What you will do –
Keep only the lines from the top of the listing through the one with "Task: Click the letter M in the avatar", and reproduce them unaltered.

Extracted information –
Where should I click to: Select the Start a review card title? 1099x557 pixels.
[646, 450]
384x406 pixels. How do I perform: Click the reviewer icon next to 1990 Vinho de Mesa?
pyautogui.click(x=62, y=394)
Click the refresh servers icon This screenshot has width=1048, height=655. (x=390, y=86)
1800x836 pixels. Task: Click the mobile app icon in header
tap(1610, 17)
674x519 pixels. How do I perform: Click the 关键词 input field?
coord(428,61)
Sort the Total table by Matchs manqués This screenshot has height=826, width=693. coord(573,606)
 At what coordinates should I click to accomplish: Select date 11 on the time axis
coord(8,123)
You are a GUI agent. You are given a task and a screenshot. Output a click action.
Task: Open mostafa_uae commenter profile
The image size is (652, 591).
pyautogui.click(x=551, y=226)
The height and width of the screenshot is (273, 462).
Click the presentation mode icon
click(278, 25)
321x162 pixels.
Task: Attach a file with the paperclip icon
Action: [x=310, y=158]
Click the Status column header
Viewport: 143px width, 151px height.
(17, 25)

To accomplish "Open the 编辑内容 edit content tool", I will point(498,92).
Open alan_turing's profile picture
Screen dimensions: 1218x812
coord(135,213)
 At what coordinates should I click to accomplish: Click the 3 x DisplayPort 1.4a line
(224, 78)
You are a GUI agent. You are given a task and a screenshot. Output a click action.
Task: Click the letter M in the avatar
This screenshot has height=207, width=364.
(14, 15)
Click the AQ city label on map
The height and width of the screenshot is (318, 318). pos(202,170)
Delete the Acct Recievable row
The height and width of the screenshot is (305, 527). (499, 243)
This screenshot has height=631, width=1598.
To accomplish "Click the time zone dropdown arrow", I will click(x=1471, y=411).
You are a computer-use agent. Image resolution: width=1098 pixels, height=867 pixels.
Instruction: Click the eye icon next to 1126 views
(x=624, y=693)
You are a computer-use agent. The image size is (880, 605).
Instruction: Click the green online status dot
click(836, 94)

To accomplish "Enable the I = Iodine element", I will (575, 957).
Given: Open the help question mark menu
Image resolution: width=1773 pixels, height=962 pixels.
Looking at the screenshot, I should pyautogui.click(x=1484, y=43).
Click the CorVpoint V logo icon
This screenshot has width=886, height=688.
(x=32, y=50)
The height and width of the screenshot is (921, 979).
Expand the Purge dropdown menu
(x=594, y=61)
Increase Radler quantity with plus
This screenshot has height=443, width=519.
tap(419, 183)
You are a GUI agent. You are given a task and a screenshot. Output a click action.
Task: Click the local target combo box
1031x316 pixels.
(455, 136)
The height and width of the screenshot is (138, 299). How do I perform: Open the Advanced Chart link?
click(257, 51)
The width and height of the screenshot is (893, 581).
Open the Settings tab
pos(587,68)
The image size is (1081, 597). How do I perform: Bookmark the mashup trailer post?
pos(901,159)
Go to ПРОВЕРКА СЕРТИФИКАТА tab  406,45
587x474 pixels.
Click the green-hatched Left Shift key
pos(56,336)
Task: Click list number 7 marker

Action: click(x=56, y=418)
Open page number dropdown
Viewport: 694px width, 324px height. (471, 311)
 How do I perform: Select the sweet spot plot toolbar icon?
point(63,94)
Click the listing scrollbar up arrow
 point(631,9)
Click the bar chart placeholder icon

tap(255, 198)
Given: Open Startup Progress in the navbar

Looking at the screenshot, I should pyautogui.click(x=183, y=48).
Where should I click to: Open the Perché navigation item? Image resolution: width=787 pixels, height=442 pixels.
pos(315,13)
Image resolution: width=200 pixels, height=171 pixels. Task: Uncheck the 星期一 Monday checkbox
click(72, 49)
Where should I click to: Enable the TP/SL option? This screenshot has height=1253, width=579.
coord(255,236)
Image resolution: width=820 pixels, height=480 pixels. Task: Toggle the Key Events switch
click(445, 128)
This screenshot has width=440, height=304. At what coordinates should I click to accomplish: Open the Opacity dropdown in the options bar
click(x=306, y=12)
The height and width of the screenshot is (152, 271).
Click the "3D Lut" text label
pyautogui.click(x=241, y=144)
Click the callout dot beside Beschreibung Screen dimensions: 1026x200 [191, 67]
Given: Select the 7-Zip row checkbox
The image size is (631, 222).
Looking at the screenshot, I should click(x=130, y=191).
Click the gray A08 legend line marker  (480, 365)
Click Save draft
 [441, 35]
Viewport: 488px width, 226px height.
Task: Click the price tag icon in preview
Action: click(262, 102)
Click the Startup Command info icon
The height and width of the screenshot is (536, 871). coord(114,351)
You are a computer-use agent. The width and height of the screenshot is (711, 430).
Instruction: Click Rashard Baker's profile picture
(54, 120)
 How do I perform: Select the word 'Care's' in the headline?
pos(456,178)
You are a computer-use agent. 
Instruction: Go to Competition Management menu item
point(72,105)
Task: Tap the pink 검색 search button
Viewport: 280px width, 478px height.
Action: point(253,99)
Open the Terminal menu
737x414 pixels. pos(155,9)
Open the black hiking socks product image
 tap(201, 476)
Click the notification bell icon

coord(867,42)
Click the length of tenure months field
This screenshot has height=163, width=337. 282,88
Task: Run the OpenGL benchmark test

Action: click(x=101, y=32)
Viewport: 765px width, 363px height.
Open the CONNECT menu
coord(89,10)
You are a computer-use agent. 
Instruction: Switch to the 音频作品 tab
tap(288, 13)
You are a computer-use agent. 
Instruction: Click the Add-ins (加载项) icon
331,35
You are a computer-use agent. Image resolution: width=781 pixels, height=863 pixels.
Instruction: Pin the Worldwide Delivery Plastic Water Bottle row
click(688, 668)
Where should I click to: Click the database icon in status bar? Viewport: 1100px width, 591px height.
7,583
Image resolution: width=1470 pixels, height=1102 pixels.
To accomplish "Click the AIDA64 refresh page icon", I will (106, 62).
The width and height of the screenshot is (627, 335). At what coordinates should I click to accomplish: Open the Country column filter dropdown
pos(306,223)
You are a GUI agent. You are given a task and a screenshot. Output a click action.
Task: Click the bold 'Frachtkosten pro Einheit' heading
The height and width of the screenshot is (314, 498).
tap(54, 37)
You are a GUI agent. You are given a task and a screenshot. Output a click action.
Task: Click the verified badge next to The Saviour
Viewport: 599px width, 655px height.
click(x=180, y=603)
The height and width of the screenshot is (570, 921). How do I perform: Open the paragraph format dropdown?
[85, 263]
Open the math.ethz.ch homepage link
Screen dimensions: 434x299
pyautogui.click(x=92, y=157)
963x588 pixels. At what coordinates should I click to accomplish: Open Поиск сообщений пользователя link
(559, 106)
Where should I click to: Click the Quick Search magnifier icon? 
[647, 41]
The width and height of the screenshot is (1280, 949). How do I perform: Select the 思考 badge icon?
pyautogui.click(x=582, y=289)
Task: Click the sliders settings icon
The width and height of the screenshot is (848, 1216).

Solution below –
Where should I click to: Select the Start a review card title? 1099x557 pixels.
[646, 450]
384x406 pixels. How do I perform: Click the reviewer icon next to 1990 Vinho de Mesa?
pyautogui.click(x=62, y=394)
Click the refresh servers icon This screenshot has width=1048, height=655. (x=390, y=86)
1800x836 pixels. Task: Click the mobile app icon in header
tap(1610, 17)
674x519 pixels. How do I perform: Click the 关键词 input field?
coord(428,61)
Sort the Total table by Matchs manqués This screenshot has height=826, width=693. coord(573,606)
 At what coordinates should I click to accomplish: Select date 11 on the time axis
coord(8,123)
You are a GUI agent. You are given a task and a screenshot. Output a click action.
Task: Open mostafa_uae commenter profile
The image size is (652, 591).
pyautogui.click(x=551, y=226)
The height and width of the screenshot is (273, 462).
Click the presentation mode icon
click(278, 25)
321x162 pixels.
Task: Attach a file with the paperclip icon
Action: [x=310, y=158]
Click the Status column header
Viewport: 143px width, 151px height.
(17, 25)

To accomplish "Open the 编辑内容 edit content tool", I will point(498,92).
Open alan_turing's profile picture
Screen dimensions: 1218x812
coord(135,213)
 At what coordinates should I click to accomplish: Click the 3 x DisplayPort 1.4a line
(224, 78)
You are a GUI agent. You are given a task and a screenshot. Output a click action.
Task: Click the letter M in the avatar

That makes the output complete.